◆ Text segment
-------------------------

He says175:—“An onocrotalus, or pelican, shot upon Horsey Fen, May 22, 1663, which, stuffed and cleaned, I yet retain. It was three yards and a half between the extremities of the wings; the chowle and beak answering the usual description; the extremities of the wings for a span deep brown; the rest of the body white; a fowl which none could remember upon this coast.
“About the same time, I heard one of the king’s pelicans was lost at St. James’s; perhaps this might be the same.”
Latham was further assured by Dr. Leith, that in the month of May he saw a brown pelican fly over his head on Blackheath, in Kent. Montagu, however, suggests that the bird was an immature swan.
In The Zoologist for 1856 (p. 5321), the Rev. H. B. Tristram has recorded, that on the 25th of August, 1856, the remains of a pelican were picked up on the shore at Castle Eden, Durham. Such are the scanty records of the appearance of a pelican in England in modern times.
The bone found in Cambridgeshire may have belonged to P. onocrotalus, a native of South and South-Eastern Europe, and which is stated to be “common on the lakes and watercourses of Hungary and Russia, and also seen further south in Asia and in Northern Africa.” M. Milne-Edwards, however, has not quite determined the species, for, on comparison with the bones of other recognized and existing species, it appears to differ rather remarkably in its greater length.
Enough has probably been said, however, to show the interest which attaches to the discovery, and to suggest further research.
With the pelican ends the long list of birds mentioned in the works of Shakespeare.
The reader who has had the patience or the curiosity to follow us thus far will, doubtless, ere this have formed a just estimate of Shakespeare’s qualifications as a naturalist, and will have drawn the only conclusion which the evidence justifies.
It is impossible to read all that Shakespeare has written in connection with ornithology, without being struck with the extraordinary knowledge which he has displayed for the age in which he lived; and our admiration for him as a poet must be increased tenfold on perceiving that the beauteous thoughts, which he has clothed in such beauteous language, were dictated by a pure love of nature, and by a study of those great truths which appeal at once to the heart and to reason, and which infuse into the soul of the naturalist the true spirit of poetry.
1. Such words are there enclosed in brackets [ ].
2. Amongst the entries in the Council Book of the Corporation of Stratford, during the period that John Shakespeare, the Poet’s father, was a member of the Municipal body (he filled the office of Chamberlain in 1573), the name occurs one hundred and sixty-six times under fourteen different modes of spelling.

-------------------------

◆ Data shown
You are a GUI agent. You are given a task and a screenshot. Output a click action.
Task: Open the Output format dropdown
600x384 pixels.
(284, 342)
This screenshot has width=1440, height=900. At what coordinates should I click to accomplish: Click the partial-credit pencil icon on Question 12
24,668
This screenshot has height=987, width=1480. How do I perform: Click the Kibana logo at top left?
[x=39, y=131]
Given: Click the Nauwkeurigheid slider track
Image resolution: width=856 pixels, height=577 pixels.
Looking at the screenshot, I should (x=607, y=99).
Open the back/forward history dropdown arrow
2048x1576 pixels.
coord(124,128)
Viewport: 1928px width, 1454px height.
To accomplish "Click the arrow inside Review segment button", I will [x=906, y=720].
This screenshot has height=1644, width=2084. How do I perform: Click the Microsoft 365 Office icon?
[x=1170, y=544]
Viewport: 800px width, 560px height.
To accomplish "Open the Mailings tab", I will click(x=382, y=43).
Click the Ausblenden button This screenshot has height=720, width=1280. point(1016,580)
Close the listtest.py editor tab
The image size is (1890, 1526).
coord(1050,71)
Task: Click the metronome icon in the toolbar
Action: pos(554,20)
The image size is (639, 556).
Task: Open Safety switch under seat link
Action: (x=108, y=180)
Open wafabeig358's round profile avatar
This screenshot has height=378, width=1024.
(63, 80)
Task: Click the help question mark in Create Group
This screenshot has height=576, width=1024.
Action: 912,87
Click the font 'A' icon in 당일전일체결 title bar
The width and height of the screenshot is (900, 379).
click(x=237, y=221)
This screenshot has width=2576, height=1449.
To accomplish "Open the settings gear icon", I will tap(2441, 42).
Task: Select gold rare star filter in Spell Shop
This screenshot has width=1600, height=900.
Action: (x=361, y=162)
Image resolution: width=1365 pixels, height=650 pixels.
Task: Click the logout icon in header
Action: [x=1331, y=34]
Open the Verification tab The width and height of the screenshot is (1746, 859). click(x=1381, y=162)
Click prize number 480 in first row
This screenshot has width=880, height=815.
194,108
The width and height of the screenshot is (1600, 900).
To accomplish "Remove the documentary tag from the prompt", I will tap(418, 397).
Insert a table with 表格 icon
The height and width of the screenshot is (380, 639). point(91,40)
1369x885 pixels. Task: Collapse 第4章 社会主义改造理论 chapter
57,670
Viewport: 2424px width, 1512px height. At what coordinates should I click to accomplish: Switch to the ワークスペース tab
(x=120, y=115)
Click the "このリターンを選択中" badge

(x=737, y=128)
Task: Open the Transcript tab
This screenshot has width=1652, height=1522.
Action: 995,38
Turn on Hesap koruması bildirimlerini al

-------------------------

◆ Brief A
List every person mentioned by name in the pelican passage.
◆ Brief B
Print the part of the pelican passage between "Enough has probably" and "works of Shakespeare.", inclusive, with no changes.

◆ Complete response A
Latham
Dr. Leith
Montagu
Rev. H. B. Tristram
M. Milne-Edwards
Shakespeare
John Shakespeare

◆ Complete response B
Enough has probably been said, however, to show the interest which attaches to the discovery, and to suggest further research.
With the pelican ends the long list of birds mentioned in the works of Shakespeare.